# 0.98GB of ram??



## dboy000

when i open up system it says i have 0.98gb or ram but i am definitely sure i have 2x512mb sticks in there so it should be 1024mb. why does it say i only have 0.98gb? or do i have faulty ram?


----------



## patrickv

no your ram is in perfect shape, thats how windows reads the system memory, i have 1512MB and windows sees 1.50gb, odd, and if you have a 512mb windows will read it at 480 sometimes.
correct me if am wrong but thats the way i see things


----------



## Trizoy

1024mb = ~.98gb its fine.


----------



## Geoff

patrickv said:


> no your ram is in perfect shape, thats how windows reads the system memory, i have 1512MB and windows sees 1.50gb, odd, and if you have a 512mb windows will read it at 480 sometimes.
> correct me if am wrong but thats the way i see things


Thats because 1536MB is exactly 1.50GB.  1536/1024 = 1.50GB.  I'm assuming you meant 1024 + 512.

The reason you have 0.98GB is most likely because you are using onboard video, which uses some of your RAM.


----------



## elitehacker

Yeah integrated graphics steals some of your system ram. But then I think there is something wrong with the counting system in XP, I have 1GB of ram and a 7900GT graphics card, and it shows 0.99GB of ram. Its all correct though in Vista Ultimate.


----------



## 2048Megabytes

I have an onboard video card that uses some of my system memory.  But it only uses about 66 megabytes.
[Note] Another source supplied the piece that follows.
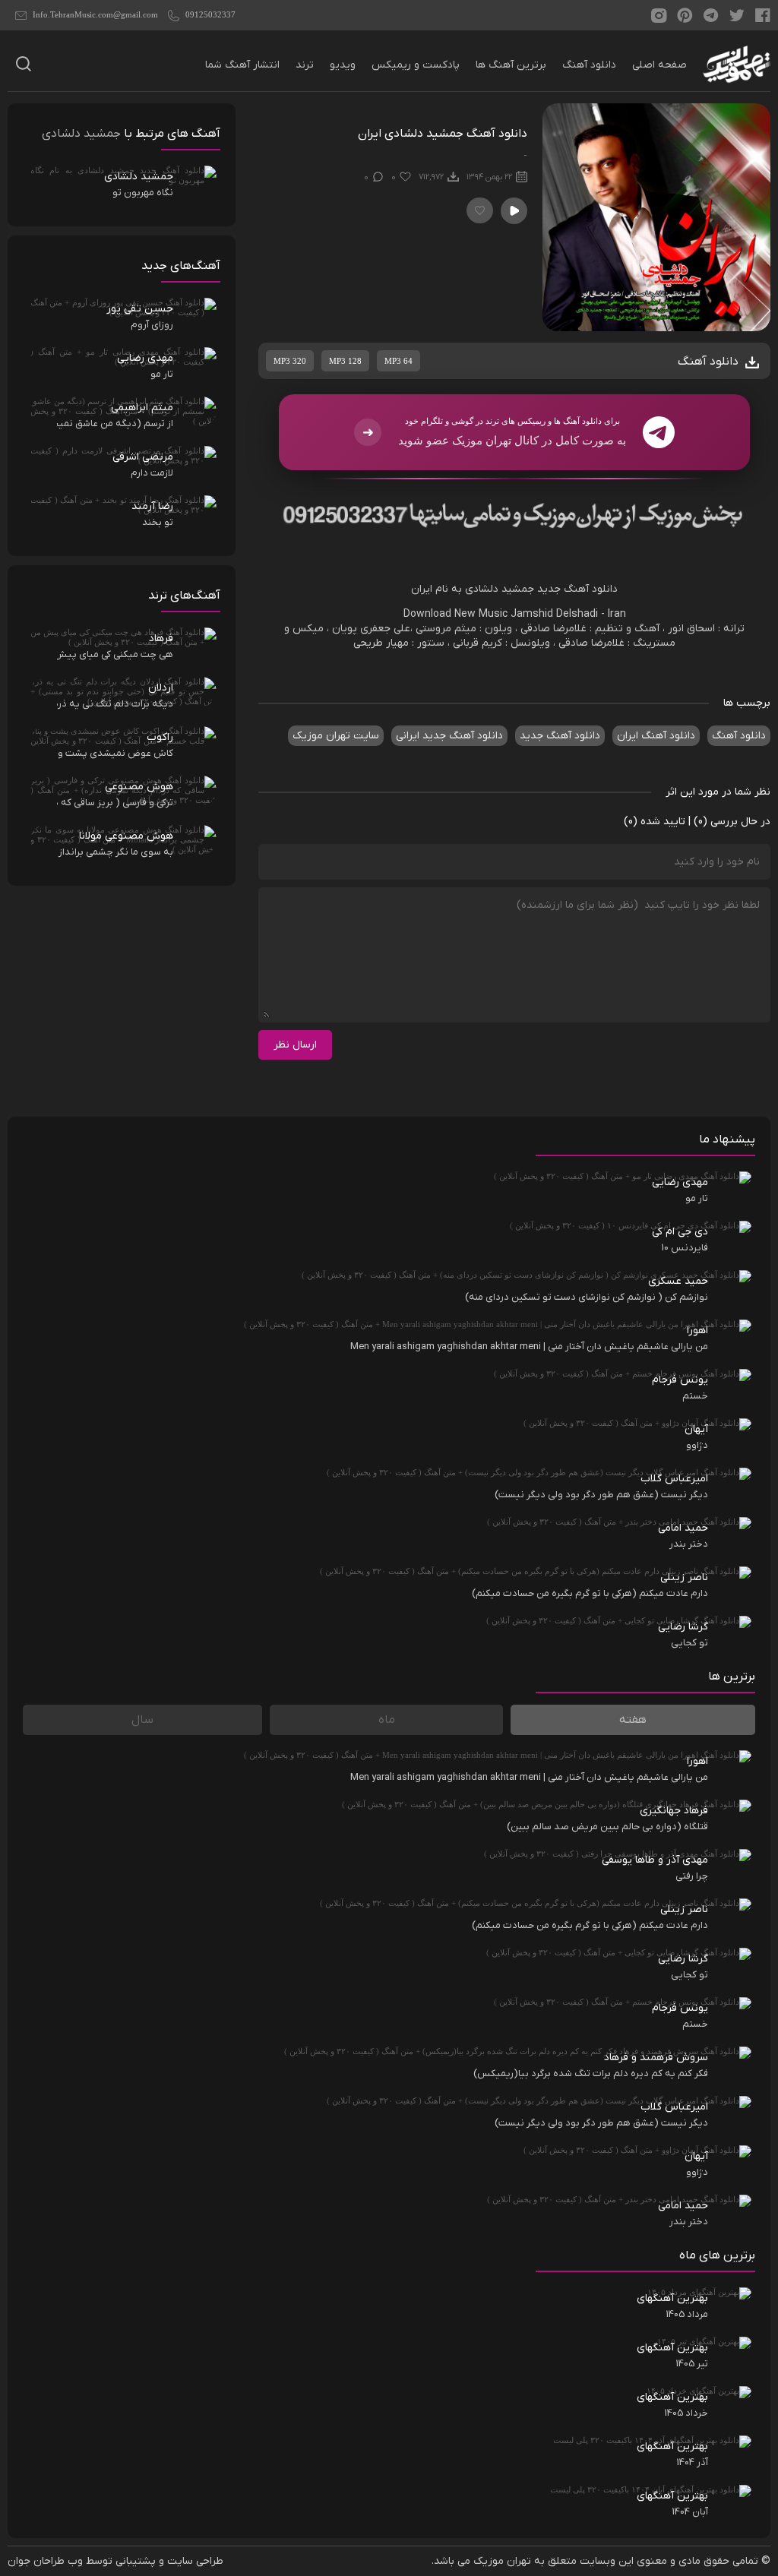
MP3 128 (345, 360)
There are video cards integrated with motherboards that use about 500 megabytes of Random Access Memory?  That is losing a large amount of memory to video.


----------



## elitehacker

Download CPU-Z and see what it says. Windows can't be trusted.


----------



## Geoff

2048Megabytes said:


> I have an onboard video card that uses some of my system memory.  But it only uses about 66 megabytes.
> 
> There are video cards integrated with motherboards that use about 500 megabytes of Random Access Memory?  That is losing a large amount of memory to video.


Yours most likely uses 64MB of your system RAM, and they have integrated cards that can have up to 512MB shared.


----------



## tyttebøvs

there are some small memory holes in the lower region where ram is lost. If the isa hole is enabled, another meg is lost there


----------



## raoul_1101

[-0MEGA-];791824 said:
			
		

> Thats because 1536MB is exactly 1.50GB.  1536/1024 = 1.50GB.  I'm assuming you meant 1024 + 512.
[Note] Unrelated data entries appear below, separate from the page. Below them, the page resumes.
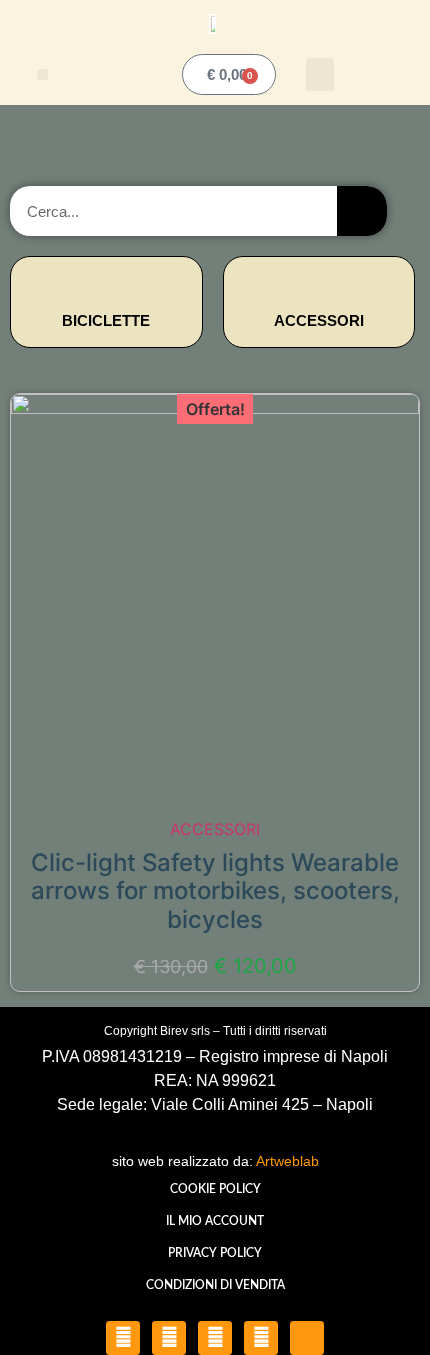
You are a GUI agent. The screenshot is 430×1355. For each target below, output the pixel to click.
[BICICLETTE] (106, 283)
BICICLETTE (106, 320)
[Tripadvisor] (261, 1338)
A GB=1024 MB? i always thought it was a perfect 1000 MB


----------



## diduknowthat

raoul_1101 said:


> [-0MEGA-];791824 said:
> 
> 
> 
> 
> Thats because 1536MB is exactly 1.50GB.  1536/1024 = 1.50GB.  I'm assuming you meant 1024 + 512.
> 
> 
> 
> 
> A GB=1024 MB? i always thought it was a perfect 1000 MB
Click to expand...


Nope, that's only used for hard drive/DVD etc advertisements, since it looks better.


----------



## Geoff

diduknowthat said:


> Nope, that's only used for hard drive/DVD etc advertisements, since it looks better.



I never said that...


----------



## oscaryu1

[-0MEGA-];793040 said:
			
		

> I never said that...



I don't think he meant to quote you...


----------



## Geoff

oscaryu1 said:


> I don't think he meant to quote you...


After looking back I noticed that Raoul deleted part of my quote, so when he quoted him it actually quoted me.


----------



## Teckademic

so much quoting


----------



## dboy000

oh ok kool , i couldnt reply for a while coz my net was down for a couple of days.


----------



## Cromewell

The edits you see is me fixing the messed up quoting.

I think it's most likely onboard video taking ~20MB, I'm not sure if there are enough/large enough holes to explain it. But whatever the cause is and as others have said your RAM isn't faulty.


----------



## elitehacker

If you ram is faulty, you would know about it, because windows will most likely not run or crashes all the time.


----------